Data on the survival outcomes of extremely preterm infants born between April 1, 2006 and March 31, 2011 were taken from 24 United States hospitals. We fitted a multilevel logistic regression model with a random intercept only and models that included 1 infant-level covariate, gender, birth weight, gestational age, plurality (multiple vs singleton birth) or exposure to antenatal corticosteroids prior to delivery, or included 1 hospital-level covariate, the hospital proportion or mean of these covariates. These infant characteristics were significantly associated with the survival outcome. Figure 1 plots the estimated hospital variances from our analysis. It can be seen that all 5 models with a hospital-level covariate have a smaller hospital variance than the intercept-only model, but 3 models with an infant-level covariate had a larger cluster variance and 2 have a smaller one. Also, not shown in the figure, including additional hospital-level covariates in these models resulted in further decreases in the estimated hospital variance.

FIGURE 1.

Hospital variance estimates from multilevel logistic models of infant survival. Dashed horizontal line: intercept-only model; circle: models with 1 infant-level covariate; triangle: models with 1 hospital-level covariate of mean or proportion

Clearly, an implication of our findings is that using multilevel logistic models to quantify the proportional change in cluster variance should be conducted only among cluster-level covariates. One may compare an intercept-only model to models with cluster-level covariates or compare a model with both individual-level and cluster-level covariates to a model with the same set of individual-level covariates and additional cluster-level covariates.

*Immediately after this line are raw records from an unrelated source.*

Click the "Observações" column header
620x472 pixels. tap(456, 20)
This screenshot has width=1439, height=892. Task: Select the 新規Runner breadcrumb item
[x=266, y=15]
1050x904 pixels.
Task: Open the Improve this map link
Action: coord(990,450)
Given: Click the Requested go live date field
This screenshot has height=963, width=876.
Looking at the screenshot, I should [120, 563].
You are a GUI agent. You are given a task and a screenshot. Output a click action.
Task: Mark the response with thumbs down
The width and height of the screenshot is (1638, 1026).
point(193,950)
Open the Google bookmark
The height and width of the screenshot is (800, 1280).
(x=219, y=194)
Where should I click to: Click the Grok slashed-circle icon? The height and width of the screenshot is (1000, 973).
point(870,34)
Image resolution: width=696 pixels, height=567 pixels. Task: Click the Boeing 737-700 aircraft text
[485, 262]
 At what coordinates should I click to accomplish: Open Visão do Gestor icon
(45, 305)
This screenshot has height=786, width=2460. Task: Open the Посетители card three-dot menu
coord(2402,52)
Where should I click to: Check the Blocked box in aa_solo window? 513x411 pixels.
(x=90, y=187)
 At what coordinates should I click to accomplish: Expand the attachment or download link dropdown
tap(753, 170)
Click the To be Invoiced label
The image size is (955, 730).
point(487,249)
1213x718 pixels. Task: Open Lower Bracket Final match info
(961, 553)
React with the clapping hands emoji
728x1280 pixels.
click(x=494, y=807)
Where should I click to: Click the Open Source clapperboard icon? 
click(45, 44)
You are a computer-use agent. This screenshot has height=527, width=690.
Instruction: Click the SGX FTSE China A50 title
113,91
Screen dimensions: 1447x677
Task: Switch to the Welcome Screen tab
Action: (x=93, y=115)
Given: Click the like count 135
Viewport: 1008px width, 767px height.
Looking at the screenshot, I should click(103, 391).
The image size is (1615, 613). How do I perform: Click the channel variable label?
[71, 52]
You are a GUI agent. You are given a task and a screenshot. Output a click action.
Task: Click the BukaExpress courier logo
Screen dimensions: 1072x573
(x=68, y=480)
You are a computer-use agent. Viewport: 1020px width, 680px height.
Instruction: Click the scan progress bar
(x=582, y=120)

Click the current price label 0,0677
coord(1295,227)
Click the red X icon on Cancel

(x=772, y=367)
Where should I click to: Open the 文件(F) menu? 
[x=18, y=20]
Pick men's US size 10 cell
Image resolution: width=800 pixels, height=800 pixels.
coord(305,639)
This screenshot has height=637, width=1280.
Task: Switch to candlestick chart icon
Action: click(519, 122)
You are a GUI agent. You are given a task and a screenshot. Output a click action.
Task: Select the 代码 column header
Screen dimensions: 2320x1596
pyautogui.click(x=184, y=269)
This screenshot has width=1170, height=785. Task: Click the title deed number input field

It is not surprising that cluster variance usually decreases with the addition of cluster-level covariates. This may be best conceived if we view a multilevel model as a set of models at multiple levels. For example, the random-effect term, α_0j, is simply the random error term of a hospital-level linear regression model (7), and its variance should be expected to decrease with the addition of covariates. Furthermore, from the point of view of estimating the contextual effects, one would be interested in the changes because of the effects of cluster-level covariates while having individual-level covariates fixed.

4 ∣. CONCLUSION

In this letter, we have tried to clarify several important issues in this very useful primer for practicing statisticians and epidemiologists: (1) We caution readers that interpreting the effects of individual-level covariates as within-cluster effects could potentially be misleading; (2) we point out that taking the perspective of estimating contextual effects could help avoid the difficulty with the interpretation of cluster-level effects; (3) we demonstrate that while cluster variance may increase with the addition of individual-level covariates, the usual decrease in cluster variance with the addition of covariates observed in ordinary linear models should be similarly expected with cluster-level covariates in multilevel models, and discussed the impact of this result on modeling strategy.